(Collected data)

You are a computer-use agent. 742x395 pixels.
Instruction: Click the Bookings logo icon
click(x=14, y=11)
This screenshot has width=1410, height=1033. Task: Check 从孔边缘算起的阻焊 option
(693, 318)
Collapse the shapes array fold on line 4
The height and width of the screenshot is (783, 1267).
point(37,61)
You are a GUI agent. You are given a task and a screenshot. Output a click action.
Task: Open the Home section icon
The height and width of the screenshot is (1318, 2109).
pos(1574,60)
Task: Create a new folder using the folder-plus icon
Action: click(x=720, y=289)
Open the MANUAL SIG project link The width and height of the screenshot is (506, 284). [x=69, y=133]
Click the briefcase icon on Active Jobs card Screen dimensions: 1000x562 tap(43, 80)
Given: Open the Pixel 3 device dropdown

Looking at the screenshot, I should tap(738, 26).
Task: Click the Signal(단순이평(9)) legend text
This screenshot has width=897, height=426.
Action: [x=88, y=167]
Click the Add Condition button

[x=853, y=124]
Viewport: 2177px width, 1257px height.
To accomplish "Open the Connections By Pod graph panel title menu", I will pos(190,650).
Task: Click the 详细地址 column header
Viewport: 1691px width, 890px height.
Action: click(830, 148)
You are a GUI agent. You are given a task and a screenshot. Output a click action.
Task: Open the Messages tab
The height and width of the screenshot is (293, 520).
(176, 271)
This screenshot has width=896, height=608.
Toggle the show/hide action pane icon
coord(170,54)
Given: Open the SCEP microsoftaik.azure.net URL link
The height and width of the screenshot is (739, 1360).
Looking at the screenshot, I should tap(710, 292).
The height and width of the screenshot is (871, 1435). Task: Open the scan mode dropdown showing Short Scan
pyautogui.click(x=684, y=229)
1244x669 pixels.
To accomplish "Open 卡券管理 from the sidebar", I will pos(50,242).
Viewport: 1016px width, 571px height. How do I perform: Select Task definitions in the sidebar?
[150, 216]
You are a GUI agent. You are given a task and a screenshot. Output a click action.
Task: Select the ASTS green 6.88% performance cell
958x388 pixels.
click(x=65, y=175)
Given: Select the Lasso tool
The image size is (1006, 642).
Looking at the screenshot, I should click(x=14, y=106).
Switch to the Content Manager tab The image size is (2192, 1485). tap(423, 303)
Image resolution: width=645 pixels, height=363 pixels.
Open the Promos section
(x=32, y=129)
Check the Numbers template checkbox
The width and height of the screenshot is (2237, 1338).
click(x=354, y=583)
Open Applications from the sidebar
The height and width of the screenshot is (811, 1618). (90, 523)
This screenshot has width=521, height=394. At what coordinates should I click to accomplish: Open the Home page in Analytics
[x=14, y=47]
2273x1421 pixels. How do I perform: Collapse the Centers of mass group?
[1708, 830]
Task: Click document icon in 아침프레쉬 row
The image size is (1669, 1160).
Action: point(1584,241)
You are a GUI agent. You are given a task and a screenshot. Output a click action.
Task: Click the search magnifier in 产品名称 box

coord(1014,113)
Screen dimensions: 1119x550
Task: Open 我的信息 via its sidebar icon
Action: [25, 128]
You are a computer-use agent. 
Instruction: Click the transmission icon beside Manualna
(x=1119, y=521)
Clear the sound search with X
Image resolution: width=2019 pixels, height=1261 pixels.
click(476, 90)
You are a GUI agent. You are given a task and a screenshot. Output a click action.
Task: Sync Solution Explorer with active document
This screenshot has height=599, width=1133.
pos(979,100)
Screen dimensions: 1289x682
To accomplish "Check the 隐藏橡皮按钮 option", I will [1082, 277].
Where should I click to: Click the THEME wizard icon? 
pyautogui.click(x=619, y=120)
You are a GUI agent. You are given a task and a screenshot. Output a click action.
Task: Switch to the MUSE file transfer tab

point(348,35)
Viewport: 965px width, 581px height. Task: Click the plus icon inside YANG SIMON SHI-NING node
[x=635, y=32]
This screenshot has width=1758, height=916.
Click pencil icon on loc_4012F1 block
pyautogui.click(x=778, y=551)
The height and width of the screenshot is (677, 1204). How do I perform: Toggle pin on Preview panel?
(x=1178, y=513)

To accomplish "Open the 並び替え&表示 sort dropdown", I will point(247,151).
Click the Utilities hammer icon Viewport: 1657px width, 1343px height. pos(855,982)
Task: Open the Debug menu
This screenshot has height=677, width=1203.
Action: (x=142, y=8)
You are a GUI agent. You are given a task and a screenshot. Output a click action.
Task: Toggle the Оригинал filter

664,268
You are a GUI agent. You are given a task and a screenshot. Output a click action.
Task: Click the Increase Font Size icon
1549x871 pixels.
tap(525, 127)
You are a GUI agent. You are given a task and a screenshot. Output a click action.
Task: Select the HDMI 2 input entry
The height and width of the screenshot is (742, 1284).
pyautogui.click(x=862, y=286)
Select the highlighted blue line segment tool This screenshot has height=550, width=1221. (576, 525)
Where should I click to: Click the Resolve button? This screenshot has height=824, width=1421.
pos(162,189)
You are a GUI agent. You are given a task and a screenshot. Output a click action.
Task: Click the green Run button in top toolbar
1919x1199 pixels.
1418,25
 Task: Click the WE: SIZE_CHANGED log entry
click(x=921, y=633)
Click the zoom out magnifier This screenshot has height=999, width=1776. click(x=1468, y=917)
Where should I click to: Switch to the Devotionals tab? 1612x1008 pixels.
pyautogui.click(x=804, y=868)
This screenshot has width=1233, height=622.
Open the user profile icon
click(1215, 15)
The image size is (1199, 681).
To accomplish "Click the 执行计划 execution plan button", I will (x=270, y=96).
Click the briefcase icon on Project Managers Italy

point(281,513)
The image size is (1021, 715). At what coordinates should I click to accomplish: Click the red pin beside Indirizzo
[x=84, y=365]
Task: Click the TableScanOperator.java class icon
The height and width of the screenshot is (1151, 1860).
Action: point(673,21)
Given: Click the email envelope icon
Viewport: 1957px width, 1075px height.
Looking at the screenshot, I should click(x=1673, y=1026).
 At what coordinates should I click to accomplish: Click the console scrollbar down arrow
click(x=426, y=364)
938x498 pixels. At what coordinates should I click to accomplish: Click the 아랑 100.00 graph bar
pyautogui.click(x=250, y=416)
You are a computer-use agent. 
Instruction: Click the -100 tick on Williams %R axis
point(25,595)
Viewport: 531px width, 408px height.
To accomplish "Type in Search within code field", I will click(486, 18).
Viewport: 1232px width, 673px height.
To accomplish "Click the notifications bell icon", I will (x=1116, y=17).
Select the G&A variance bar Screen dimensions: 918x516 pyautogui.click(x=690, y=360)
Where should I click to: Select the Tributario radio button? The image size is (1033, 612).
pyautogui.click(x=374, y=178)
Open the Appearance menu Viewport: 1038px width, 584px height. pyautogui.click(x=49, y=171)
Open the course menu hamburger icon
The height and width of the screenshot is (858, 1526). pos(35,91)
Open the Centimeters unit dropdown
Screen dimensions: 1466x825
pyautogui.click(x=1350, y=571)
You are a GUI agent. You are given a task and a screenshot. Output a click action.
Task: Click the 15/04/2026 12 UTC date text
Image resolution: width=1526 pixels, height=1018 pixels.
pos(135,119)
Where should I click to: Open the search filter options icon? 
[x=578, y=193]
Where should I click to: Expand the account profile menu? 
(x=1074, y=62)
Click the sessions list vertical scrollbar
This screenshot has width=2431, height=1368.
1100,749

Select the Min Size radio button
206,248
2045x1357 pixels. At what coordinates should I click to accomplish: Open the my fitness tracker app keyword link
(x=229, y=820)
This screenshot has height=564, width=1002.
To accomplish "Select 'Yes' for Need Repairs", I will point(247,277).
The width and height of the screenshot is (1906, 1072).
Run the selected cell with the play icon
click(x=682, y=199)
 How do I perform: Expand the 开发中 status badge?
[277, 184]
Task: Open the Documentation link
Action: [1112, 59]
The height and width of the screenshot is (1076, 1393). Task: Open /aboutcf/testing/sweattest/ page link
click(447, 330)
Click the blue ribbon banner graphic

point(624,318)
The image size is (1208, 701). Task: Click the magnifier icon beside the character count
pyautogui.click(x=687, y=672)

• _Requirement_: Return, please, the lines of the data from the first through the line containing "Task: Open the Home section icon", both kept, exactly as they stand and nothing more.

• _Reply to the exercise_:
You are a computer-use agent. 742x395 pixels.
Instruction: Click the Bookings logo icon
click(x=14, y=11)
This screenshot has width=1410, height=1033. Task: Check 从孔边缘算起的阻焊 option
(693, 318)
Collapse the shapes array fold on line 4
The height and width of the screenshot is (783, 1267).
point(37,61)
You are a GUI agent. You are given a task and a screenshot. Output a click action.
Task: Open the Home section icon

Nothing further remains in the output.